== Segment start ==

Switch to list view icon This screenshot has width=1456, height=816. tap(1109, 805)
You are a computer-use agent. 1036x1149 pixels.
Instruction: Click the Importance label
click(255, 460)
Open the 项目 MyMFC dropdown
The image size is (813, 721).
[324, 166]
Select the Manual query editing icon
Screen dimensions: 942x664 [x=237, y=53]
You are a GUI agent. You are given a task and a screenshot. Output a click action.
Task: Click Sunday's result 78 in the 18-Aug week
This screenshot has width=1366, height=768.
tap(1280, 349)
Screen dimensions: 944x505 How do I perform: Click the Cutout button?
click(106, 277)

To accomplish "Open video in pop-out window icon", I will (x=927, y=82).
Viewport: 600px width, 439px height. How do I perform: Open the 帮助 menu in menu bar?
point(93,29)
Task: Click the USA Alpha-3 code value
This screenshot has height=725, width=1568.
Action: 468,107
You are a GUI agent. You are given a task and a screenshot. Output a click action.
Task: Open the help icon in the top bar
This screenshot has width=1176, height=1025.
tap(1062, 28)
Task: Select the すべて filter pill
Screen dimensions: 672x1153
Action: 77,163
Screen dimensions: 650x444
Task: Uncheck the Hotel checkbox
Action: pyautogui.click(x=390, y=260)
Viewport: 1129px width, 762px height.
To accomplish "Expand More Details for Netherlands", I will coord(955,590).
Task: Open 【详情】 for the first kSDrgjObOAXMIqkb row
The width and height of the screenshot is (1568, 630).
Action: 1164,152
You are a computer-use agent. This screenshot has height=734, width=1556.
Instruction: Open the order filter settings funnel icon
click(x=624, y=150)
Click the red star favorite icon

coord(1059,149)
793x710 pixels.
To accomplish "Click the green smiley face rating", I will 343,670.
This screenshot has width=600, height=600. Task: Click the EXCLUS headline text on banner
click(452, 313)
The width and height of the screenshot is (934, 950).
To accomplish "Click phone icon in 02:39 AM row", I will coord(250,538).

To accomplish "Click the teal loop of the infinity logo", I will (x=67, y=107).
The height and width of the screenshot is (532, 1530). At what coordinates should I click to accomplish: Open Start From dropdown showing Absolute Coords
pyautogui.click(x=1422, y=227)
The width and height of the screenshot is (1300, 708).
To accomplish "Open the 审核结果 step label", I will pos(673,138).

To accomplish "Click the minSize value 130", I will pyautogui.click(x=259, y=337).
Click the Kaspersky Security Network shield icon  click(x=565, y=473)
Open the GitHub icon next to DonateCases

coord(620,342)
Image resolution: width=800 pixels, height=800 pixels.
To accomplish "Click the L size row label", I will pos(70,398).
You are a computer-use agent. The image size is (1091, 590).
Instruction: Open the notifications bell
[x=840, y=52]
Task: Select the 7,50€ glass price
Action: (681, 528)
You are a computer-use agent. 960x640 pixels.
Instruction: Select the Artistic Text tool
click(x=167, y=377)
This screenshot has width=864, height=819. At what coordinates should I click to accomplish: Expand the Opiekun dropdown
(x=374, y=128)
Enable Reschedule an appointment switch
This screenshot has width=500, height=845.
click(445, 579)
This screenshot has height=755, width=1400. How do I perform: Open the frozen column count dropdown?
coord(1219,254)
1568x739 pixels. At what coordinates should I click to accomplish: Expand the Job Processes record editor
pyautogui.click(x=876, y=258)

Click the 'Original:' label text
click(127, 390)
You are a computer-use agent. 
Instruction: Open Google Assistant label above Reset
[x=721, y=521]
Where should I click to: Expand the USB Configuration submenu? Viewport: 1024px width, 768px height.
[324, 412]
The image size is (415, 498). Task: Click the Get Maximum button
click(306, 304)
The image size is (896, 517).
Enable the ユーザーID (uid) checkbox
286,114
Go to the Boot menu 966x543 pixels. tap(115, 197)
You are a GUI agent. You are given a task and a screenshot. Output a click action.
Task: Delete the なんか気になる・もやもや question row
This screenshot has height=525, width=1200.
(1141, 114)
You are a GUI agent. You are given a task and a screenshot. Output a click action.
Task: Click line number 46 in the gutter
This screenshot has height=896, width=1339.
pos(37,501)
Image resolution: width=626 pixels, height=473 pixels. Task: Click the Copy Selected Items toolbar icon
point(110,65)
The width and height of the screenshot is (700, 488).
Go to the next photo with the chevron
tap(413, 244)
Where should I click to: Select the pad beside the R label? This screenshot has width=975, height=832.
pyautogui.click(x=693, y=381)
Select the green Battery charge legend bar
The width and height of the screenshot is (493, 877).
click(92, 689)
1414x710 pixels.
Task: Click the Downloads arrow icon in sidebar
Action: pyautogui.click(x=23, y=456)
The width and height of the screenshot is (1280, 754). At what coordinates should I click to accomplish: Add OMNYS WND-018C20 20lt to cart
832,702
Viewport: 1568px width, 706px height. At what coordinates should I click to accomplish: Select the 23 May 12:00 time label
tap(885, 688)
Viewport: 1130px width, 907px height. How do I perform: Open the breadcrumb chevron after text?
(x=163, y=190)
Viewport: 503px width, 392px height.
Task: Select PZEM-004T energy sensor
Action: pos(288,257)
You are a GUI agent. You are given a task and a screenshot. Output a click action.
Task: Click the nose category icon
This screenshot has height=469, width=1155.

== Segment end ==

### Exercise instructions
The whole listing above needs to be written out again exactly.

### Answer for the task
Switch to list view icon This screenshot has width=1456, height=816. tap(1109, 805)
You are a computer-use agent. 1036x1149 pixels.
Instruction: Click the Importance label
click(255, 460)
Open the 项目 MyMFC dropdown
The image size is (813, 721).
[324, 166]
Select the Manual query editing icon
Screen dimensions: 942x664 [x=237, y=53]
You are a GUI agent. You are given a task and a screenshot. Output a click action.
Task: Click Sunday's result 78 in the 18-Aug week
This screenshot has width=1366, height=768.
tap(1280, 349)
Screen dimensions: 944x505 How do I perform: Click the Cutout button?
click(106, 277)

To accomplish "Open video in pop-out window icon", I will (x=927, y=82).
Viewport: 600px width, 439px height. How do I perform: Open the 帮助 menu in menu bar?
point(93,29)
Task: Click the USA Alpha-3 code value
This screenshot has height=725, width=1568.
Action: 468,107
You are a GUI agent. You are given a task and a screenshot. Output a click action.
Task: Open the help icon in the top bar
This screenshot has width=1176, height=1025.
tap(1062, 28)
Task: Select the すべて filter pill
Screen dimensions: 672x1153
Action: 77,163
Screen dimensions: 650x444
Task: Uncheck the Hotel checkbox
Action: pyautogui.click(x=390, y=260)
Viewport: 1129px width, 762px height.
To accomplish "Expand More Details for Netherlands", I will coord(955,590).
Task: Open 【详情】 for the first kSDrgjObOAXMIqkb row
The width and height of the screenshot is (1568, 630).
Action: 1164,152
You are a computer-use agent. This screenshot has height=734, width=1556.
Instruction: Open the order filter settings funnel icon
click(x=624, y=150)
Click the red star favorite icon

coord(1059,149)
793x710 pixels.
To accomplish "Click the green smiley face rating", I will 343,670.
This screenshot has width=600, height=600. Task: Click the EXCLUS headline text on banner
click(452, 313)
The width and height of the screenshot is (934, 950).
To accomplish "Click phone icon in 02:39 AM row", I will coord(250,538).

To accomplish "Click the teal loop of the infinity logo", I will (x=67, y=107).
The height and width of the screenshot is (532, 1530). At what coordinates should I click to accomplish: Open Start From dropdown showing Absolute Coords
pyautogui.click(x=1422, y=227)
The width and height of the screenshot is (1300, 708).
To accomplish "Open the 审核结果 step label", I will pos(673,138).

To accomplish "Click the minSize value 130", I will pyautogui.click(x=259, y=337).
Click the Kaspersky Security Network shield icon  click(x=565, y=473)
Open the GitHub icon next to DonateCases

coord(620,342)
Image resolution: width=800 pixels, height=800 pixels.
To accomplish "Click the L size row label", I will pos(70,398).
You are a computer-use agent. The image size is (1091, 590).
Instruction: Open the notifications bell
[x=840, y=52]
Task: Select the 7,50€ glass price
Action: (681, 528)
You are a computer-use agent. 960x640 pixels.
Instruction: Select the Artistic Text tool
click(x=167, y=377)
This screenshot has width=864, height=819. At what coordinates should I click to accomplish: Expand the Opiekun dropdown
(x=374, y=128)
Enable Reschedule an appointment switch
This screenshot has width=500, height=845.
click(445, 579)
This screenshot has height=755, width=1400. How do I perform: Open the frozen column count dropdown?
coord(1219,254)
1568x739 pixels. At what coordinates should I click to accomplish: Expand the Job Processes record editor
pyautogui.click(x=876, y=258)

Click the 'Original:' label text
click(127, 390)
You are a computer-use agent. 
Instruction: Open Google Assistant label above Reset
[x=721, y=521]
Where should I click to: Expand the USB Configuration submenu? Viewport: 1024px width, 768px height.
[324, 412]
The image size is (415, 498). Task: Click the Get Maximum button
click(306, 304)
The image size is (896, 517).
Enable the ユーザーID (uid) checkbox
286,114
Go to the Boot menu 966x543 pixels. tap(115, 197)
You are a GUI agent. You are given a task and a screenshot. Output a click action.
Task: Delete the なんか気になる・もやもや question row
This screenshot has height=525, width=1200.
(1141, 114)
You are a GUI agent. You are given a task and a screenshot. Output a click action.
Task: Click line number 46 in the gutter
This screenshot has height=896, width=1339.
pos(37,501)
Image resolution: width=626 pixels, height=473 pixels. Task: Click the Copy Selected Items toolbar icon
point(110,65)
The width and height of the screenshot is (700, 488).
Go to the next photo with the chevron
tap(413, 244)
Where should I click to: Select the pad beside the R label? This screenshot has width=975, height=832.
pyautogui.click(x=693, y=381)
Select the green Battery charge legend bar
The width and height of the screenshot is (493, 877).
click(92, 689)
1414x710 pixels.
Task: Click the Downloads arrow icon in sidebar
Action: pyautogui.click(x=23, y=456)
The width and height of the screenshot is (1280, 754). At what coordinates should I click to accomplish: Add OMNYS WND-018C20 20lt to cart
832,702
Viewport: 1568px width, 706px height. At what coordinates should I click to accomplish: Select the 23 May 12:00 time label
tap(885, 688)
Viewport: 1130px width, 907px height. How do I perform: Open the breadcrumb chevron after text?
(x=163, y=190)
Viewport: 503px width, 392px height.
Task: Select PZEM-004T energy sensor
Action: pos(288,257)
You are a GUI agent. You are given a task and a screenshot. Output a click action.
Task: Click the nose category icon
This screenshot has height=469, width=1155.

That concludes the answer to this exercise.